Sunday, January 6, 2008

More heart, less bricks

Many of us will have been on holiday and returned enthusing about a new city. Not everyone then plans to build a version of the city in their home town. Buti Saeed Al Gandhi is not everyone.
Al Gandhi, boss of Eminvest, a Dubai-based investment firm, is to build a version of the French city Lyon in Dubai. He is reported to have firmed plans after traveling to the city as part of a scheme to design a new French-language university in Dubai. The university plans remain, but it will now form part of a huge new district featuring public squares, restaurants, outdoor cafes and museums. French urban planners are on board and the project is expected to complete in 2012.
"We're not going to just copy the buildings and make a type of Lyon decor, but reinstitute the city's atmosphere with boutiques and cultural places in the heart of the city, transport, a social mix, streets and lanes," said urban specialist Jean-Paul Lebas, who is working on the project.
Al Gandhi could have picked a worse city to fall in love with. Lyon is famed as the home of French gastronomy; two of France's best known wine-growing regions are located nearby the Beaujolais to the north, and the Côtes du Rhône to the south; and parts of the city were named as UNESCO World Heritage Sites in 1998. It is the birthplace of cinema and has an agreeable summer temperature of around 27°.

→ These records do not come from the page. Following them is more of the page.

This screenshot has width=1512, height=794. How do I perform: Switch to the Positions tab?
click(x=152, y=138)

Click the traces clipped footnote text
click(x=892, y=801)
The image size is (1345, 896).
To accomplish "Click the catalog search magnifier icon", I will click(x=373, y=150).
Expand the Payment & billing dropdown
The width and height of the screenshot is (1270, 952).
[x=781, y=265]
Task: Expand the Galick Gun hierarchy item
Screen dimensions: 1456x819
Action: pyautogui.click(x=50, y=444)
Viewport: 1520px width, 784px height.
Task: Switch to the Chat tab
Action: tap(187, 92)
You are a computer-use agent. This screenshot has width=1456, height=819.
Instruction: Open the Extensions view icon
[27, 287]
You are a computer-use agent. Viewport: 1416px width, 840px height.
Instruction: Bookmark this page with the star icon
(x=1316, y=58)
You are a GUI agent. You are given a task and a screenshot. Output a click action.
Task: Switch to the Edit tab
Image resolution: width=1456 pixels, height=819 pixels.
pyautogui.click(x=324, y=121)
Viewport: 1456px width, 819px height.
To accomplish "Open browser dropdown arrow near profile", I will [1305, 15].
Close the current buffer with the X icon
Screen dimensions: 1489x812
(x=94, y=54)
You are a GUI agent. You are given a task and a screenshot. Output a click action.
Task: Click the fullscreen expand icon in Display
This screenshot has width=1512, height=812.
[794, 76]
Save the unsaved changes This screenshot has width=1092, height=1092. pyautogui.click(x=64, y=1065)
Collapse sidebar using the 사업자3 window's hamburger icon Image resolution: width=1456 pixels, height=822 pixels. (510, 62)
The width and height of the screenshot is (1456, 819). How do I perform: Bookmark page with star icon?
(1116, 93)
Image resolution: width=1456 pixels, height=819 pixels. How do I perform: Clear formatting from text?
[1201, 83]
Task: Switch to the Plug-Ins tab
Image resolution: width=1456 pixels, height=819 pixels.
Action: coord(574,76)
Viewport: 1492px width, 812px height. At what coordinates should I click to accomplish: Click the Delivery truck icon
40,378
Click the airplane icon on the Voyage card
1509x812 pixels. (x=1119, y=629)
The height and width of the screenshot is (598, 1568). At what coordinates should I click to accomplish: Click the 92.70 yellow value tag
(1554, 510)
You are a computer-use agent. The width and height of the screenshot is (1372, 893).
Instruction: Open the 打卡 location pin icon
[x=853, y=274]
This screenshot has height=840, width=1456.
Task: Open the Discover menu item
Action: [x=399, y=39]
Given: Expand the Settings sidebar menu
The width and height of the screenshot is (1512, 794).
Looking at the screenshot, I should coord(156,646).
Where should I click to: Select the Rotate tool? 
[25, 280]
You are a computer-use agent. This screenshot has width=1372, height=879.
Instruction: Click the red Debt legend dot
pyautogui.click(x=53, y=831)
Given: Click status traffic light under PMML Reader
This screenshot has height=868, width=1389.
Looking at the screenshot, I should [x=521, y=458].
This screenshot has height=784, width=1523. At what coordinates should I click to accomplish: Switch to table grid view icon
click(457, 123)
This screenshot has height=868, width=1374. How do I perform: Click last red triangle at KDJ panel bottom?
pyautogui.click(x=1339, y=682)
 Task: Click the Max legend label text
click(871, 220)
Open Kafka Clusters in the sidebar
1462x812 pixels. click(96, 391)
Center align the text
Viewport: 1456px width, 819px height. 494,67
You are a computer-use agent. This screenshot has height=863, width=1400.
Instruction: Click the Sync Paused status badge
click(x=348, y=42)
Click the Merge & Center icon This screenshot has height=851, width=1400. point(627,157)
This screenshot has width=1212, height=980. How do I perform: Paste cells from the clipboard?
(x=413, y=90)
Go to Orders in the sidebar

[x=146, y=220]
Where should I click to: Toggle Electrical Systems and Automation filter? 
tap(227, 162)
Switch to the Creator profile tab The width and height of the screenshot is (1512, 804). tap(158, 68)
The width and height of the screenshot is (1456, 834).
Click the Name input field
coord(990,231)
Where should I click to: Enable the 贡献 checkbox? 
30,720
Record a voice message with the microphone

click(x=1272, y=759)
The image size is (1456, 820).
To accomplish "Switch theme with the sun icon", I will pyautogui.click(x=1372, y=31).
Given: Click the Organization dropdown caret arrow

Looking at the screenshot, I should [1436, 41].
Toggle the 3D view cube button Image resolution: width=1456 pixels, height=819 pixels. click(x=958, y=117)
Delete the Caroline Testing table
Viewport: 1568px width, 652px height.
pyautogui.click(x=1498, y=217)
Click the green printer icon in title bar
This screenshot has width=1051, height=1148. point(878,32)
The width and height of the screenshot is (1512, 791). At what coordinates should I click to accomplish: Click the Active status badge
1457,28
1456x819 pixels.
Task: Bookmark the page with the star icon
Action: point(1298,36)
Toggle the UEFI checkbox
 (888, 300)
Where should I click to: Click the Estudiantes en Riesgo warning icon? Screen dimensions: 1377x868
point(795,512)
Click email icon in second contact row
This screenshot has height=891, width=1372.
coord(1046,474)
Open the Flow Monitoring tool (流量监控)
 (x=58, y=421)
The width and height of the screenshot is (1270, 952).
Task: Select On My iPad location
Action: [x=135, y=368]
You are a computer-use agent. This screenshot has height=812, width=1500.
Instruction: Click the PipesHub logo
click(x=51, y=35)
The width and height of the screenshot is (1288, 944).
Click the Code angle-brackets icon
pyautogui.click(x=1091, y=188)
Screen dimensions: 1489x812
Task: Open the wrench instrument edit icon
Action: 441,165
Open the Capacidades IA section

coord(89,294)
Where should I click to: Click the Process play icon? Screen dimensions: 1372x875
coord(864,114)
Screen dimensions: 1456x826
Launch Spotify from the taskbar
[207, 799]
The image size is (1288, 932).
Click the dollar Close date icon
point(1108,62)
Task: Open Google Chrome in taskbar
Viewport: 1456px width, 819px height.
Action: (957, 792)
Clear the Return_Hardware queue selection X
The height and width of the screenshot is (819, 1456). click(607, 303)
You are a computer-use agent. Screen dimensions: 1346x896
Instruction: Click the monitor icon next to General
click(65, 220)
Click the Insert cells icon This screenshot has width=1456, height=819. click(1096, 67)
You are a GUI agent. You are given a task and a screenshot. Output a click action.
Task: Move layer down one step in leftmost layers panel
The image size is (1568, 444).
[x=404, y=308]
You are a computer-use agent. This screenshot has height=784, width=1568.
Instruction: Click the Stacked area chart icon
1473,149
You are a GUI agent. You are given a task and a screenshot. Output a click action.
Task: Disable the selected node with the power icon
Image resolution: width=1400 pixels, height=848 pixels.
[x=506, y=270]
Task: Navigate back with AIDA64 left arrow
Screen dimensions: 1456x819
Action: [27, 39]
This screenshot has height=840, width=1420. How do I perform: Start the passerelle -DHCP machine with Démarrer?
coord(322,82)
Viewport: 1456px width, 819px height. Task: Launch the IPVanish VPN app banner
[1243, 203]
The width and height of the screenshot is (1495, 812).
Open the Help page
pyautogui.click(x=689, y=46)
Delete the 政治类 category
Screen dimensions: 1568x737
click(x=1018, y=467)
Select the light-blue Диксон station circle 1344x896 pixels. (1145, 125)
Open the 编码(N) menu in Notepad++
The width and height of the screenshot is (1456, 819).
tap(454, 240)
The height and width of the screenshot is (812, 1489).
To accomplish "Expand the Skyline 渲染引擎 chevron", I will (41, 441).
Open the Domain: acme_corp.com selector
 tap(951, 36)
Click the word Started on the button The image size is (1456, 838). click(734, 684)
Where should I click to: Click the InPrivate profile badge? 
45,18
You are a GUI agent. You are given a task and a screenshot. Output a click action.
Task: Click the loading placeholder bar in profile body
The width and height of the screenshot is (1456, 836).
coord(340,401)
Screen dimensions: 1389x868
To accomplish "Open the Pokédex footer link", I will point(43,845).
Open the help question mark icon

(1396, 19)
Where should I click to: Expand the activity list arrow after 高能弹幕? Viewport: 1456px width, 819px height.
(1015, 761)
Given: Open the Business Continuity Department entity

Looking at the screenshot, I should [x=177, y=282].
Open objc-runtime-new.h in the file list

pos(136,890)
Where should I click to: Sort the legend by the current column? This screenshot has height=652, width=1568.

How well wine, pork sausages and French art house cinema will translate in Dubai is anyone’s guess, but
Al Gandhi needs to be commended for aiming to recreate an atmosphere, rather than just the architecture. With Dubai absent from any of the ‘world’s most livable city’ charts, it is no surprise to see developers go for the quick-fix solution: rebuild winning formats from elsewhere in the world.
What can we expect next? Business Week’s annual survey, conducted by Mercer Human Resource Consulting, ranks cities by political stability, currency-exchange regulations, political and media censorship, school quality, housing, the environment and public safety. Zurich, topped the list last year, followed by Geneva, and Vancouver and Vienna tied for third. The full list, including slideshow, is here.
Four of the ten most livable cities surveyed by the Economist Intelligence Unit are in Australia, and two of the top five are Canadian. Vancouver is the most attractive destination, Melbourne second. A developed public transport system is a high priority.
Monocle magazine rates Munich as its number one, with a winning combination of investment in infrastructure, high-quality housing, low crime, liberal politics and strong media. Copenhagen and Zurich are second and third.
There may be some differences in the three rankings, but all agree that ‘soft’ features (media freedom, political freedom, laws) are as important as ‘hard’ (transport, housing). Al Gandhi’s Little Lyon will do well to remember this.